Les efforts de réduction des émissions de gaz à effet de serre, prévus dans le Protocole de Kyoto, courent en effet de 1997 à 2012. Par ailleurs les résultats scientifiques les plus récents indiquent que des efforts beaucoup plus ambitieux sont requis pour parvenir à limiter réellement le réchauffement climatique. Pour rappel, la limite à ne pas dépasser, si l’on veut éviter une situation climatique catastrophique, est de 2°C. Et pour atteindre cet objectif, les émissions mondiales de CO2 doivent diminuer d’au moins 50% d’ici 2050, par rapport à 1990.
De nombreuses initiatives – qu’elles soient internationales, européennes, nationales, lancées par une ONG, une communauté scientifique ou même un particulier – se multiplient donc à travers le monde pour conscientiser un maximum de personnes aux enjeux de cette réunion de Copenhague.
Ainsi la nouvelle campagne des Nations Unies, ‘Seal the Deal 2009’, vise à rassembler un maximum de signatures, via une pétition globale que chacun(e) peut signer online. Cette pétition servira à rappeler aux leaders mondiaux qu’ils doivent négocier un accord juste, équilibré et efficace afin de faire avancer la croissance verte, de protéger notre planète et de construire une économie globale prospère, qui profitera à toutes les nations et tous les individus.
Quelques milliers de signatures électroniques ont d’ores et déjà été enregistrées, dont celle de notre ministre de l’Energie et du Climat. Mais la tâche est ardue car la position des différents pays est tranchée : les pays en développement contestent le fait de devoir consentir des efforts, vu la responsabilité des pays riches dans les émissions passées et actuelles. Certains pays, comme les Etats-Unis, exigent des garanties concernant les efforts à fournir.
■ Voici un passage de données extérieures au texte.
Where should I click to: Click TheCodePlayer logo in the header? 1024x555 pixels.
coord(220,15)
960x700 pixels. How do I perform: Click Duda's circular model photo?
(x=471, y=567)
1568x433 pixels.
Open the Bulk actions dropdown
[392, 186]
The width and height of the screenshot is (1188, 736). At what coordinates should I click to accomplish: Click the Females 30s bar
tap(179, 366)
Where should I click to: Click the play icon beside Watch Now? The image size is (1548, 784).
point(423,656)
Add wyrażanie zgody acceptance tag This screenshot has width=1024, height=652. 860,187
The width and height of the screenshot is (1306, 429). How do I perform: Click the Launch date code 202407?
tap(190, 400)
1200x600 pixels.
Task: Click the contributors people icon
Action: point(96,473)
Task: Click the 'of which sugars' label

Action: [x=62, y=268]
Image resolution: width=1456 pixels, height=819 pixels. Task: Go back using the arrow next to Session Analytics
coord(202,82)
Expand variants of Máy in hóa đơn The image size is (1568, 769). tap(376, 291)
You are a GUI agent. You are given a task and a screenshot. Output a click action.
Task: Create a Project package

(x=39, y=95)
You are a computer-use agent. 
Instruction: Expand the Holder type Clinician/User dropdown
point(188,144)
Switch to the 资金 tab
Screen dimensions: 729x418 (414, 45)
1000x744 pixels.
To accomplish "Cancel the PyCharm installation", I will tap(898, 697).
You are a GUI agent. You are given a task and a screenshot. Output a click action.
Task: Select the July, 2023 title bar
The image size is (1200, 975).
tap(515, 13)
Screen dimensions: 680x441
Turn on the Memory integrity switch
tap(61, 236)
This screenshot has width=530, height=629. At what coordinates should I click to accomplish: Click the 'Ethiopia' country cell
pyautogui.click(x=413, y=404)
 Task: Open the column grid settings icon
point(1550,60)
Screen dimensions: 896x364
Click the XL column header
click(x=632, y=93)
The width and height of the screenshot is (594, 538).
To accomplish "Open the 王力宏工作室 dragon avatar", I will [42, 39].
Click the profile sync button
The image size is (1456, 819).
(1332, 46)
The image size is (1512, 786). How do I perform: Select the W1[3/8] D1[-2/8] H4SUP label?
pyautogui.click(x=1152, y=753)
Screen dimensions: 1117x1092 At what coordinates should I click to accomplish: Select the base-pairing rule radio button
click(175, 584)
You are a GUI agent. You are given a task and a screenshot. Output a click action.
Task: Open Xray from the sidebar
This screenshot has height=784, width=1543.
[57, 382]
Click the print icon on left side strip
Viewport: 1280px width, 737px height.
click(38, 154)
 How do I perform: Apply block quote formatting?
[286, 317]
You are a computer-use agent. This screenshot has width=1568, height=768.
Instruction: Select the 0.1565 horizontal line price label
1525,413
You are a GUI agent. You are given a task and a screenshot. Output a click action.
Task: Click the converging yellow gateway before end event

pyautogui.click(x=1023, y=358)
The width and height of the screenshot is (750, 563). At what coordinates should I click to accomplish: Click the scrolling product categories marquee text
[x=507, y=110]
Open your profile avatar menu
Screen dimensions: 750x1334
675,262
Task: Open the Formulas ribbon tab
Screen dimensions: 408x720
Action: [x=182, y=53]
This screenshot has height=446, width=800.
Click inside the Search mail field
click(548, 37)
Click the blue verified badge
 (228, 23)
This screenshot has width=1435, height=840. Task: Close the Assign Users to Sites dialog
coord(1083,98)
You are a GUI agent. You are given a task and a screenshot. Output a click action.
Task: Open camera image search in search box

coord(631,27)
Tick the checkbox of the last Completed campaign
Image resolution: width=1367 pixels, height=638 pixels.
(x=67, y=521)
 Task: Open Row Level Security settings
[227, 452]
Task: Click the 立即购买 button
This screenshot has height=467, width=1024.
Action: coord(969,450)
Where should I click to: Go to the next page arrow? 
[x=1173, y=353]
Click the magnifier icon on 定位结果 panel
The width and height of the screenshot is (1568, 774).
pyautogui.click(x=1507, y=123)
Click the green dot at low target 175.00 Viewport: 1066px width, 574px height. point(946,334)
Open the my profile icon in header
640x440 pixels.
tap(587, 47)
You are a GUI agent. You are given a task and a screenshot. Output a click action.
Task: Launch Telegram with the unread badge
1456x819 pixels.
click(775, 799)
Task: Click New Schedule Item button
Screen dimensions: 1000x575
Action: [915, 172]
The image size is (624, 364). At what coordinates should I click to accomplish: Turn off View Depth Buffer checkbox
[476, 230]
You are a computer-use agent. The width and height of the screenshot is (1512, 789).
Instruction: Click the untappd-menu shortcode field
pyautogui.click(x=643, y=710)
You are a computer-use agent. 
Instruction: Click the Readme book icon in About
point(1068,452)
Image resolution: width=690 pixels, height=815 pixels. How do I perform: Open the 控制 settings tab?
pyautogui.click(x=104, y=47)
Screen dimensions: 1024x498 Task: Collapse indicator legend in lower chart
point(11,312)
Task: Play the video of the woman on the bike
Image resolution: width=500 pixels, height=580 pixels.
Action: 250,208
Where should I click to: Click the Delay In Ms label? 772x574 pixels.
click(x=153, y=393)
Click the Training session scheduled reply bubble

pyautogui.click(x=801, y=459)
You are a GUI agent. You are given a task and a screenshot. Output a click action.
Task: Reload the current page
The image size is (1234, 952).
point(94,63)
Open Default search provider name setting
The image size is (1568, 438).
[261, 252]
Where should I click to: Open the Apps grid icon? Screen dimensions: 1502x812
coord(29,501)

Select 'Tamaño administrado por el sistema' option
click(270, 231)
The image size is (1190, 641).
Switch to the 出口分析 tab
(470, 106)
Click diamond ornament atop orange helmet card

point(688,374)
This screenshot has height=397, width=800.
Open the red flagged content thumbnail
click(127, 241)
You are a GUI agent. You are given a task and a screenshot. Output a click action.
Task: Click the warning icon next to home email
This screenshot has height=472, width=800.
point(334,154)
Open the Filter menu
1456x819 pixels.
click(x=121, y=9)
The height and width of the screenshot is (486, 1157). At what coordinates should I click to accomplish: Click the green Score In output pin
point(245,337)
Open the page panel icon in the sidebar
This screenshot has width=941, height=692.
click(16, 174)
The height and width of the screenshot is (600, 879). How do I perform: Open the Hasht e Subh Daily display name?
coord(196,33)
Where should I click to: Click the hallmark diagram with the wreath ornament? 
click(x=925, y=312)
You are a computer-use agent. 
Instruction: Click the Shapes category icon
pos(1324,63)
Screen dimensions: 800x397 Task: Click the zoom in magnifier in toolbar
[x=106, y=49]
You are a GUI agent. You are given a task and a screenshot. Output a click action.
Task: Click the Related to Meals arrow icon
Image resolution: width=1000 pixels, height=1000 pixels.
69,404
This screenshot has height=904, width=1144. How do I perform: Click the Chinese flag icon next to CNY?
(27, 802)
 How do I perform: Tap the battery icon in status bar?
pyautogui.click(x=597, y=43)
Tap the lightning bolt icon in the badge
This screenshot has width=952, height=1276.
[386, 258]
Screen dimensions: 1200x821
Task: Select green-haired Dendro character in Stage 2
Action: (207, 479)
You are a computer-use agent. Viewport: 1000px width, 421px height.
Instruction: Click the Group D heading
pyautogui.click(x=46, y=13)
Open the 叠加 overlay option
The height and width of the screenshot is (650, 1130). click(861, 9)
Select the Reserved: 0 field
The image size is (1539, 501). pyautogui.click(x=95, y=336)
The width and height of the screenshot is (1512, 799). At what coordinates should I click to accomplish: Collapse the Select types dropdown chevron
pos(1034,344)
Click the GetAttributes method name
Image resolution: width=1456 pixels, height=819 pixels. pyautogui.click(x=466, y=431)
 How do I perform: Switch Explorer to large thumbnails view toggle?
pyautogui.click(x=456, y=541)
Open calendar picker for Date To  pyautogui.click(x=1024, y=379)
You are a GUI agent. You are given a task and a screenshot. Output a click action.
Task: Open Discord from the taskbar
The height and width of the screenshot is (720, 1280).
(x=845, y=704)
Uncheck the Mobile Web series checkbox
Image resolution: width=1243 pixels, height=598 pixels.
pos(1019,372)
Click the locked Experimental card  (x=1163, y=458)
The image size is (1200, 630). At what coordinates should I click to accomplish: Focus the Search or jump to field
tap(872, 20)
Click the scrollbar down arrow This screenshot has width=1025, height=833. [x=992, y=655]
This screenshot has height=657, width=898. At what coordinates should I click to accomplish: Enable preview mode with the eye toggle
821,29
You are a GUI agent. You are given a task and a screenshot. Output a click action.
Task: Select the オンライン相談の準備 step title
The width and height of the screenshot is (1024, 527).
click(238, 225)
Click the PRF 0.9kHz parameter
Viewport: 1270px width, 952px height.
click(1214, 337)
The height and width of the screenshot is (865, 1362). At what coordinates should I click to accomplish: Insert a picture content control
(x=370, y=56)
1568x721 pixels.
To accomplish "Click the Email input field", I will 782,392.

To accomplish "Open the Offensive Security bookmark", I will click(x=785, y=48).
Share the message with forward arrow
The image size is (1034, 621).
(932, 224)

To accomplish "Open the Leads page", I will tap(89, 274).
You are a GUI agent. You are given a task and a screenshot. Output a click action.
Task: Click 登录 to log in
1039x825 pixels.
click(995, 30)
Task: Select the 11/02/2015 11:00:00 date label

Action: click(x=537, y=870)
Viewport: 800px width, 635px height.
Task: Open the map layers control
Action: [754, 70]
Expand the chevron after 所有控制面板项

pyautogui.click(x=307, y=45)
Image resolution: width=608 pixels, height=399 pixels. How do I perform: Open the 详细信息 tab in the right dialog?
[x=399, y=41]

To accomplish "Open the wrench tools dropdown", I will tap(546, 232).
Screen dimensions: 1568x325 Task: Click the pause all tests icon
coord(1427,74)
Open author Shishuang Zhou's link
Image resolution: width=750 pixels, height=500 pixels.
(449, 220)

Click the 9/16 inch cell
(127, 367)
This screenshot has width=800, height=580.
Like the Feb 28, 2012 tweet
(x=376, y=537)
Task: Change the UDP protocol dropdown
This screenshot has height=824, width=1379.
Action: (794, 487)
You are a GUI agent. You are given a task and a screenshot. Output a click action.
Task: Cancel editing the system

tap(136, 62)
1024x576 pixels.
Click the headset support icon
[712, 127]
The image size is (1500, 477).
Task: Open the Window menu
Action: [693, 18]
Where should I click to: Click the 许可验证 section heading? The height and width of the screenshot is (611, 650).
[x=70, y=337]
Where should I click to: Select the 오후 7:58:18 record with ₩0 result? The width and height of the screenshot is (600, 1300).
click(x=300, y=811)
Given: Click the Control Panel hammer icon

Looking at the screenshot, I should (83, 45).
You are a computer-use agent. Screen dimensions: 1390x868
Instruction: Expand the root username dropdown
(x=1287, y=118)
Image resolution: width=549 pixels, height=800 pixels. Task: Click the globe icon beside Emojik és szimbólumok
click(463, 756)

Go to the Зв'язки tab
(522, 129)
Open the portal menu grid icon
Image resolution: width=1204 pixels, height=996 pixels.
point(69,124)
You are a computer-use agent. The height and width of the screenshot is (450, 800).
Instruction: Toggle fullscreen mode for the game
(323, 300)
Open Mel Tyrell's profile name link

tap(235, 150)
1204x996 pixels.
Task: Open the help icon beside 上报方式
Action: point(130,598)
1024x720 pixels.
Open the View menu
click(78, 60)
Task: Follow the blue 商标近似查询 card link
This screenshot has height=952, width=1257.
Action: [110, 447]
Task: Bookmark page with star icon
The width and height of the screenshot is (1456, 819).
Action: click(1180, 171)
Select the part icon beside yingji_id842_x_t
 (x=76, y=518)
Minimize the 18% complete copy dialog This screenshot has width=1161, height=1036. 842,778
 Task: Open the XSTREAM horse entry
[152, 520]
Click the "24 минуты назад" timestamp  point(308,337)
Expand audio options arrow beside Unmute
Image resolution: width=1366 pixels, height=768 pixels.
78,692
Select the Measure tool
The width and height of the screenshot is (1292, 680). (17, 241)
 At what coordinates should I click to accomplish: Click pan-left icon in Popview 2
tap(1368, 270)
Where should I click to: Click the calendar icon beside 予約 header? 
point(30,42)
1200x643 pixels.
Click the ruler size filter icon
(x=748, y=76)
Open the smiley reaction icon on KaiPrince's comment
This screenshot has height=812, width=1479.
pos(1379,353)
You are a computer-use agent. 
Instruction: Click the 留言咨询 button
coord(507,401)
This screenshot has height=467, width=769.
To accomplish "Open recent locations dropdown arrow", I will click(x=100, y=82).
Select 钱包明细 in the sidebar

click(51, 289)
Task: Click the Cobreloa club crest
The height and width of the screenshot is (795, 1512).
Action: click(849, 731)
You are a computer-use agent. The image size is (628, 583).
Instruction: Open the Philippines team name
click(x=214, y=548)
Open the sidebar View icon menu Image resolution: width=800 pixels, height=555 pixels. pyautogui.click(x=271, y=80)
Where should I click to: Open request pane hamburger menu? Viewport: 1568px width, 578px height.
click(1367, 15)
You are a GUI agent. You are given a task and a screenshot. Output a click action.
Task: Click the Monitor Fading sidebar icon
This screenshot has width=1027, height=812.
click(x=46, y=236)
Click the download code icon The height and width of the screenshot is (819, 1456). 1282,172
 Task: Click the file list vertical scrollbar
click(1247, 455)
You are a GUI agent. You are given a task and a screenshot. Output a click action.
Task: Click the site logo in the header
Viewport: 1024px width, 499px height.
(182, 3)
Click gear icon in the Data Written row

Les questions liées au financement de cette lutte contre les changements climatiques sont ainsi au centre des débats et conditionnent fortement le succès des négociations.
Bref, parvenir à un accord à Copenhague ne dépendra pas seulement des négociations politiques mais aussi des pressions de la société civile.
Il n’y a plus de temps à perdre : votez aussi et scellez le prochain accord de Copenhague en faveur du Climat !
Infos... en chiffres !
Au niveau mondial :
- Pic des émissions le plus tôt possible et en tous cas avant 2020
- Minimum 50% de réduction en 2050 par rapport au niveau de 1990
Ce qui implique:
Pour les pays industrialisés :
- 25-40% de réduction en 2020 par rapport au niveau de 1990
- 80-95% de réduction en 2050 par rapport au niveau de 1990
Pour les pays en développement :
- Pour les économies émergentes: une déviation substantielle (évaluée à 15-30%) de la trajectoire d'émissions par rapport à la tendance actuelle pour l'année 2020.
- Pour tous les pays en voie de développement : une déviation substantielle* des émissions par rapport à la tendance actuelle pour l'année 2050.
*Une déviation substantielle signifie qu'il faut ralentir la hausse des émissions par rapport à la croissance attendue (projetée) et non réduire les émissions par rapport à une année donnée (comme pour les pays industrialisée).